SOURCE DOCUMENT:
*** Block opens ***

Yes, it’s mid February. And yes, we are still listening to Christmas Carols. Earlier this week my four year old son asked me to pause the song and wanted to know what the third verse of Away in a Manger meant – “how do we fit us for heaven”? I tried to explain it in the simplest way possible that a tiny (yet growing) mind may understand:
- God is so holy and perfect in every way.
- We must be made pure and clean to be with Him in heaven.
- We sin and are unclean, but because Jesus is perfect, when He died on the cross to pay for our sin, He makes us clean.
- Our time here on earth is to truly believe in Jesus, every day love Him with all of our heart. This is how we “get ready” or “get fit” to live with God in heaven.
Psalm 15 takes us through a much better description of who can be in God’s presence, in His holy place, or “fit for heaven”. And WOW, it’s convicting and motivating! I can’t wait to read this scripture with my little guy as a follow up to his question.
O Lord, who shall sojourn in your tent?
Who shall dwell on your holy hill?
He who walks blamelessly and does what is right
and speaks truth in his heart;
who does not slander with his tongue
and does no evil to his neighbor,
nor takes up a reproach against his friend;
in whose eyes a vile person is despised,
but who honors those who fear the Lord;
who swears to his own hurt and does not change;
who does not put out his money at interest
and does not take a bribe against the innocent.
He who does these things shall never be moved.
While this isn’t a checklist to enter heaven, if it were, we would all fail. We are all disqualified at the very first qualification: blameless. Because we have all sinned, we all have blame. But Jesus took our blame and shame that day on Calvary. Our belief in Him is what allows us to dwell with Him in His holy place.
As I continue studying the different verse meanings and praying through each one, the Holy Spirit is challenging me to rid and repent of any of these sins in my life. One characteristic that really stands out is the end of verse four. Am I able to keep my word and commitments even when it hurts? Am I unchanging even when it’s hard?
I’m humbled that my God still loves me through my failings, continues to cleanse me through His perfect Son, and keeps calling me to a deeper communion with Him. I can’t help but think of another kids’ song I’m thankful for:
He’s still working on me, to make me what I ought to be.
It took Him just a week to make the moon and stars,
The sun and the Earth and Jupiter and Mars.
How loving and patient He must be, He’s still working on me.

*** Block closes ***

[Saved entries]
*** Block opens ***

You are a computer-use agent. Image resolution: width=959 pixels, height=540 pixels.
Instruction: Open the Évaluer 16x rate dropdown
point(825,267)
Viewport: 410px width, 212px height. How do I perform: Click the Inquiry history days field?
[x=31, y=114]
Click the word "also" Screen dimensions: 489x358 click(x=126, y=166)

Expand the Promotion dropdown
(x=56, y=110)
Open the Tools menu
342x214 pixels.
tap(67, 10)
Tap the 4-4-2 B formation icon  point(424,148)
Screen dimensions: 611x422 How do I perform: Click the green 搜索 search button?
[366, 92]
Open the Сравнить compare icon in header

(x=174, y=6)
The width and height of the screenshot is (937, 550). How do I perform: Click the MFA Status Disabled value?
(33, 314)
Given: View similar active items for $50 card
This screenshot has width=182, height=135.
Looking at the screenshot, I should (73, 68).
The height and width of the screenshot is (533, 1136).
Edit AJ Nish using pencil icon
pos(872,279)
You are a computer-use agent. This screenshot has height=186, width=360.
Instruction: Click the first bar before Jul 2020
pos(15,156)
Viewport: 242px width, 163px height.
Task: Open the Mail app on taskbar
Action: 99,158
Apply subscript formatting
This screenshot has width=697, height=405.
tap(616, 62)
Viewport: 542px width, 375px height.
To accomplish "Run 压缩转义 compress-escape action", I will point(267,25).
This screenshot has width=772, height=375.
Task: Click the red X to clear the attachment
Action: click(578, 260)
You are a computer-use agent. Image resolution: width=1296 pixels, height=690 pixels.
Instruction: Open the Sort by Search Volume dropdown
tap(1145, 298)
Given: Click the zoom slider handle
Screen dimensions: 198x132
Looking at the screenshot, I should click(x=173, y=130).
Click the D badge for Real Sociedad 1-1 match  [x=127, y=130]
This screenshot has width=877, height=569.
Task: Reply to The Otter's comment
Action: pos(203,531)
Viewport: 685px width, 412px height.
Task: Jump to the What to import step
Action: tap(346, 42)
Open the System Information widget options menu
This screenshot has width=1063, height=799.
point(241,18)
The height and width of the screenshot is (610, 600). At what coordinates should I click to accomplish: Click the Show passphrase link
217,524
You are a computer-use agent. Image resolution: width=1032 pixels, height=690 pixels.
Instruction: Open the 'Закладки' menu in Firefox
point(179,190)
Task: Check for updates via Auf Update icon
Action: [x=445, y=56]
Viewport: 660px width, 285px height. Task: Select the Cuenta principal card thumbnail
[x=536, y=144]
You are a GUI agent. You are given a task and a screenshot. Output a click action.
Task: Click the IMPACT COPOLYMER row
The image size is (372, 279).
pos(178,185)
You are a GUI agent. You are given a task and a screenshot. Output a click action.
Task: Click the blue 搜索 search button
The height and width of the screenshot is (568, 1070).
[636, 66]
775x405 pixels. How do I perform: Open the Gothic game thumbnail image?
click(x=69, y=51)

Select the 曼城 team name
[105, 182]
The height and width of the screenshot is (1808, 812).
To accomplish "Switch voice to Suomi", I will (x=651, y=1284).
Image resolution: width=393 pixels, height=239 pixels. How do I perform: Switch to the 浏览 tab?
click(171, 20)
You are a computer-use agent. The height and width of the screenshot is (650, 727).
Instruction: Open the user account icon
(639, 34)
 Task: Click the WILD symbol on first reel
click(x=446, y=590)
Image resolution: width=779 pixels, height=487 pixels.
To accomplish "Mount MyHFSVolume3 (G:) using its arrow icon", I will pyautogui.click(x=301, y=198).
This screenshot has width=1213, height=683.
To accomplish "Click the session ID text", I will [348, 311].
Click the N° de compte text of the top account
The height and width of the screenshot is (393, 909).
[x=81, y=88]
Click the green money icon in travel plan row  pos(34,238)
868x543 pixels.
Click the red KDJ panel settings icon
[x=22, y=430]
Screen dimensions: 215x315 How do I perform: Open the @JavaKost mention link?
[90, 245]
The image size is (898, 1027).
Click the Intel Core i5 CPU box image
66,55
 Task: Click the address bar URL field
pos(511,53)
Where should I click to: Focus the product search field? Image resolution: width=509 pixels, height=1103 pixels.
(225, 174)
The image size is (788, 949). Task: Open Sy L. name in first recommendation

*** Block closes ***

REQUIRED WORK:
a) In the Psalm 15 post, which Christmas carol's third verse did the four-year-old son ask about?
b) List the points the writer of the Psalm 15 post gave the son to explain that carol verse.

YOUR WRITTEN ANSWERS:
a) Away in a Manger

b)
- God is so holy and perfect in every way.
- We must be made pure and clean to be with Him in heaven.
- We sin and are unclean, but because Jesus is perfect, when He died on the cross to pay for our sin, He makes us clean.
- Our time here on earth is to truly believe in Jesus and love Him with all of our heart every day; this is how we "get ready" or "get fit" to live with God in heaven.